* Begin INPUT DATA *

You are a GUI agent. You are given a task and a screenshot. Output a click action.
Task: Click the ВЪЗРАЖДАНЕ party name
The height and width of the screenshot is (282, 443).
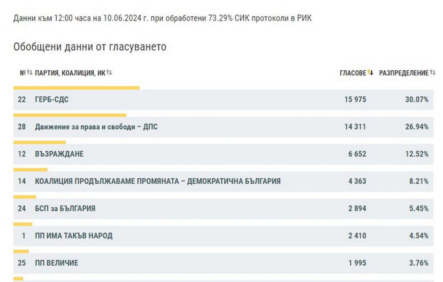59,154
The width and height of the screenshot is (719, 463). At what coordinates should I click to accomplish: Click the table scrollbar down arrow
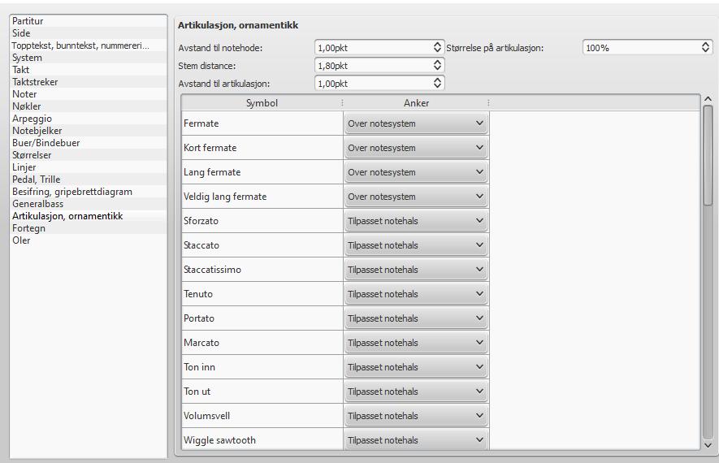pyautogui.click(x=708, y=444)
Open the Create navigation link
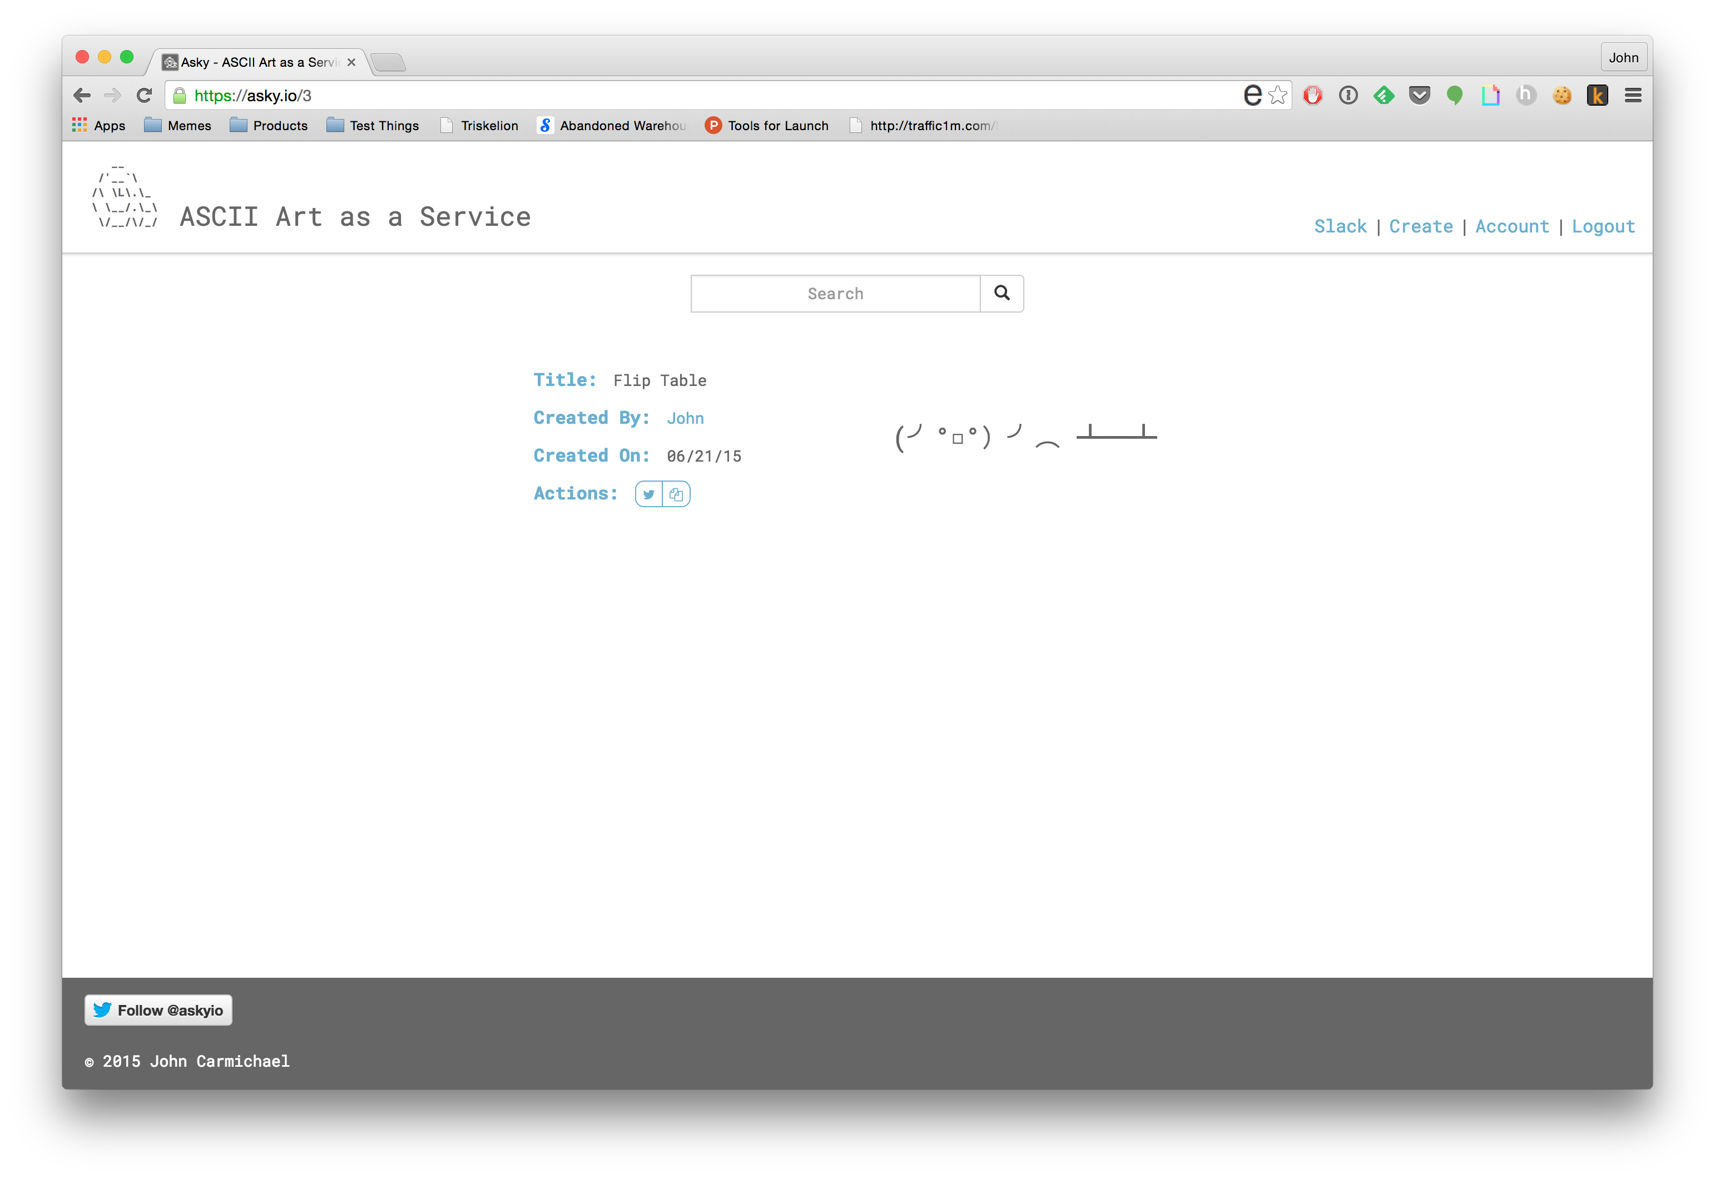Image resolution: width=1715 pixels, height=1178 pixels. tap(1421, 227)
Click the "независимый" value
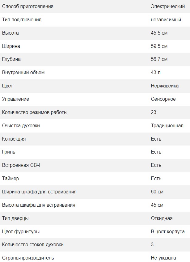Image resolution: width=190 pixels, height=262 pixels. coord(166,20)
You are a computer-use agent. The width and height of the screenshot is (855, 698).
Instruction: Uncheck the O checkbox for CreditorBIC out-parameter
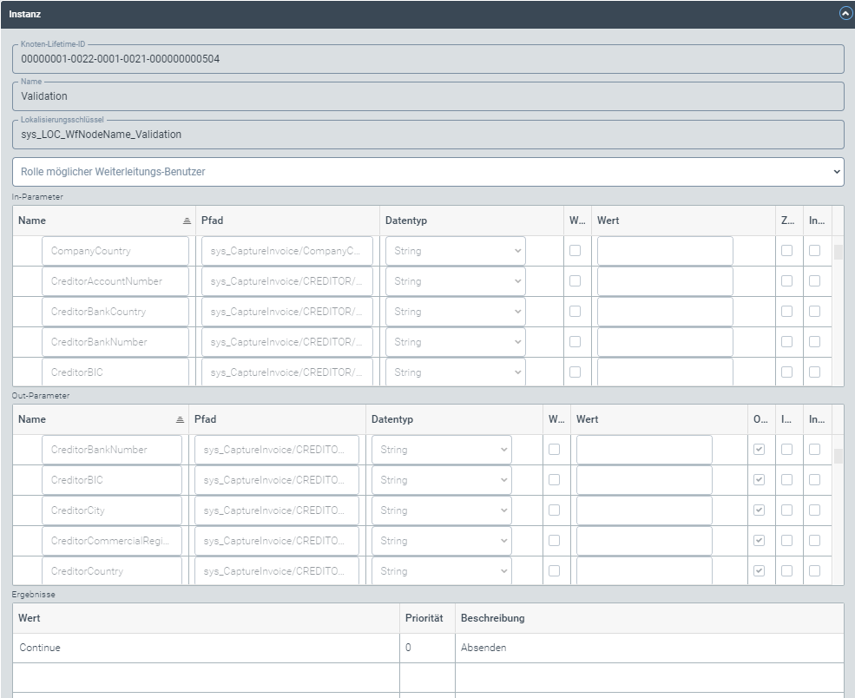(760, 479)
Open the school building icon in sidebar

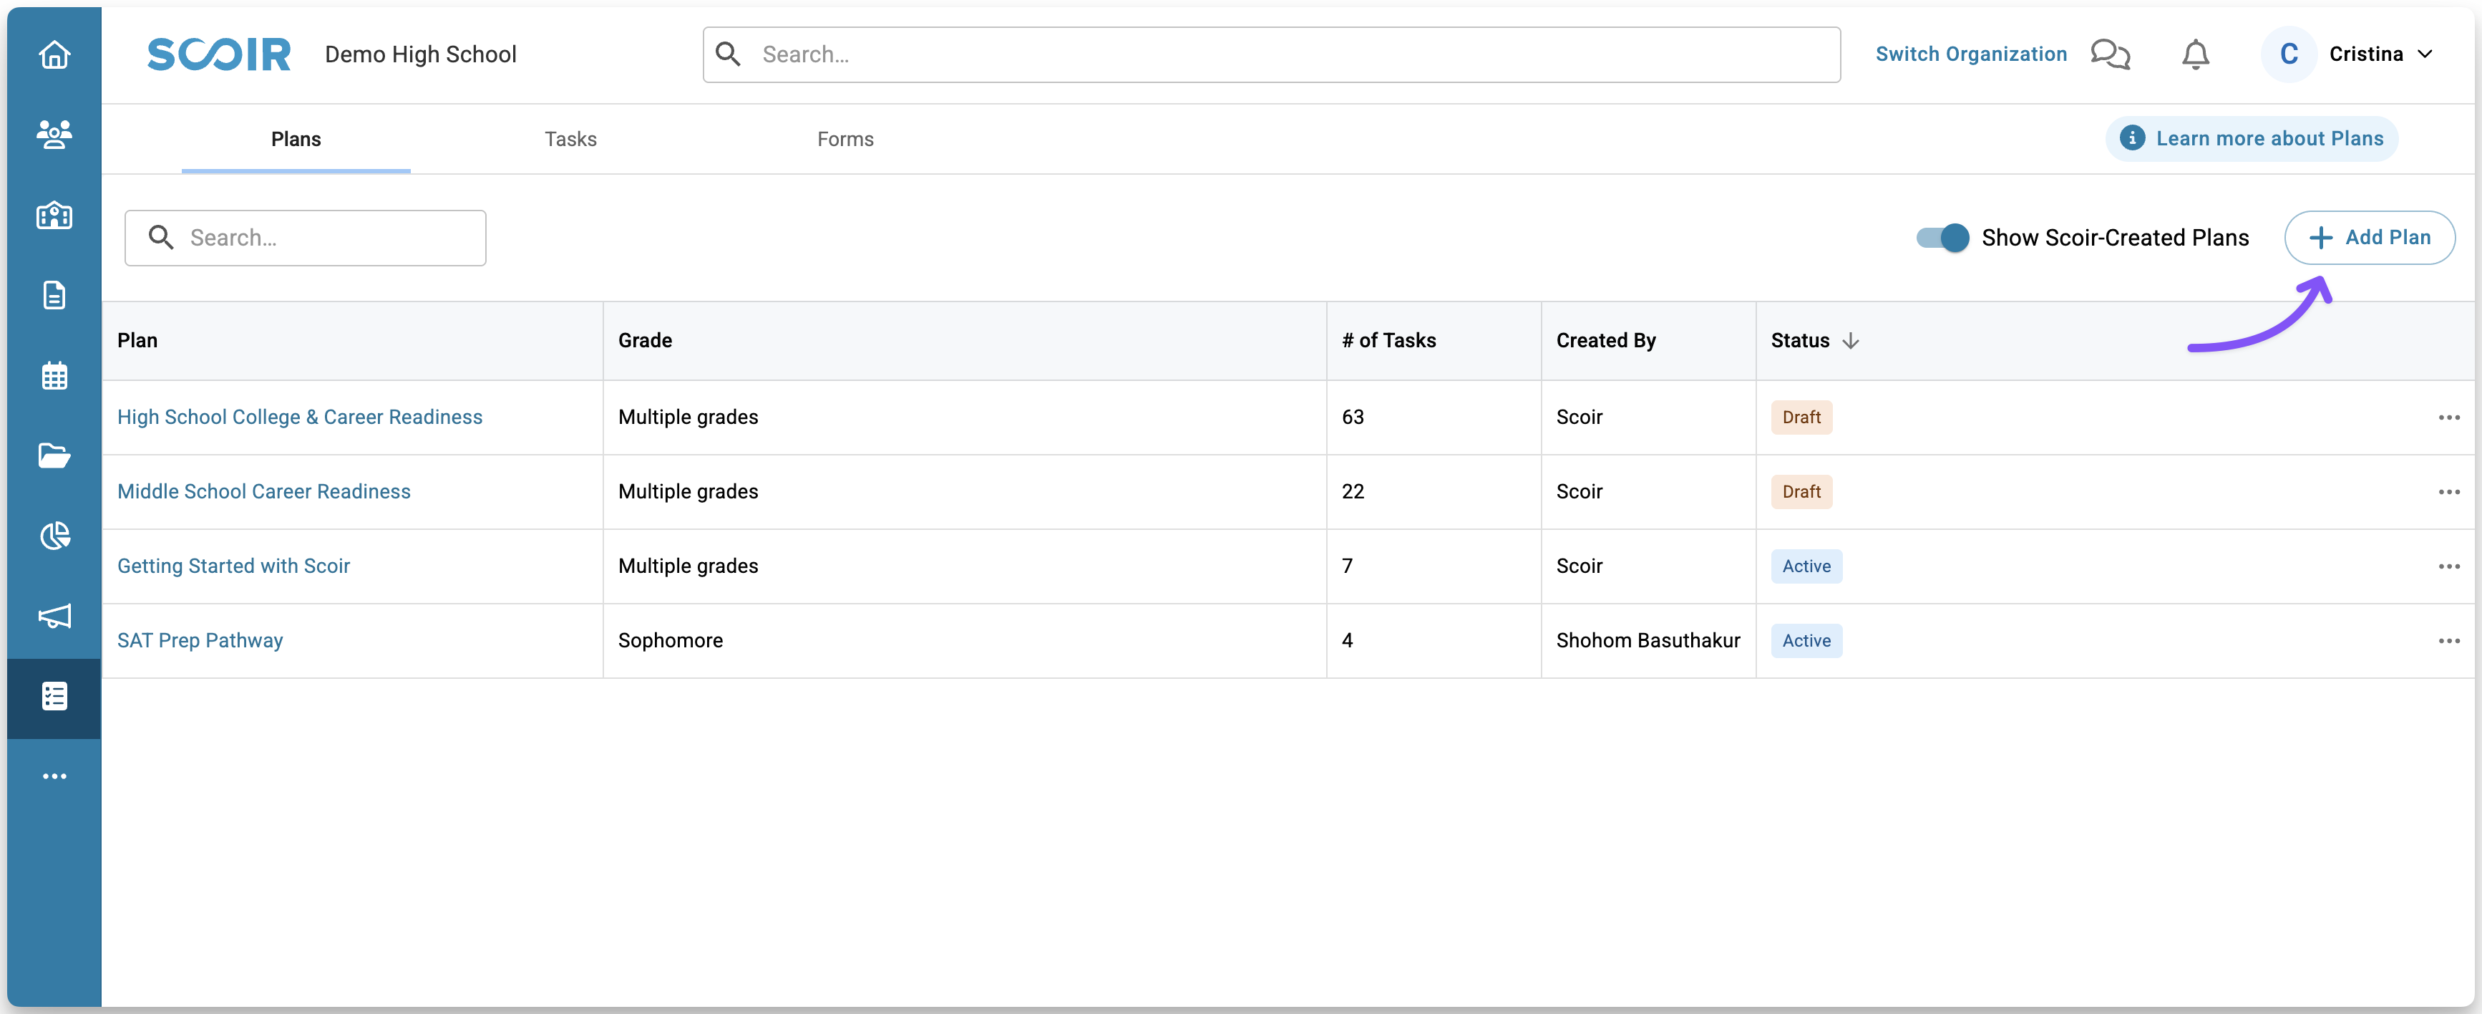54,215
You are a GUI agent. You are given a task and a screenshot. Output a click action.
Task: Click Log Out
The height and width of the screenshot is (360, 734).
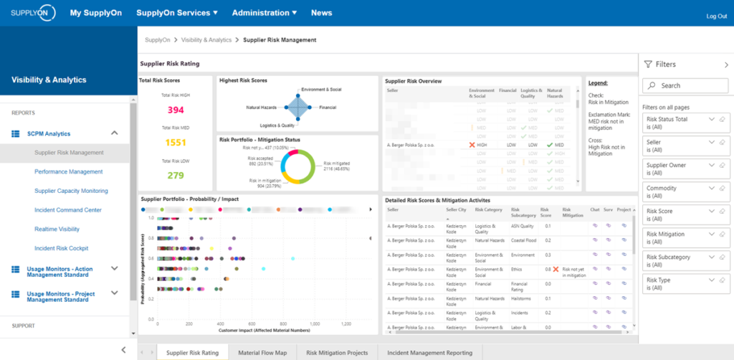click(x=716, y=16)
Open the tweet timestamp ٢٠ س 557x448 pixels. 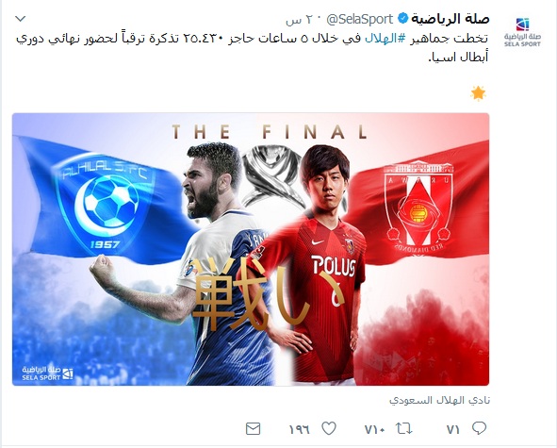301,20
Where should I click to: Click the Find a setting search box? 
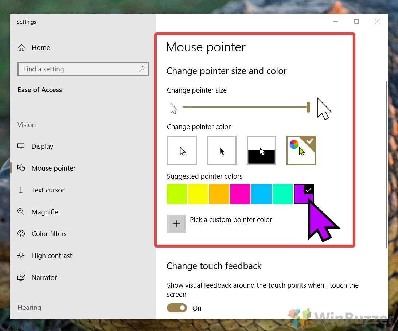coord(78,69)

* End INPUT DATA *

§ **TO DO**
Gather every line from the entries above that contains the word "should", matching its case exactly.

§ **ANSWER FOR THE TASK**
The width and height of the screenshot is (719, 463). At what coordinates should I click to accomplish: Click the table scrollbar down arrow
Where should I click to: Click the Find a setting search box? 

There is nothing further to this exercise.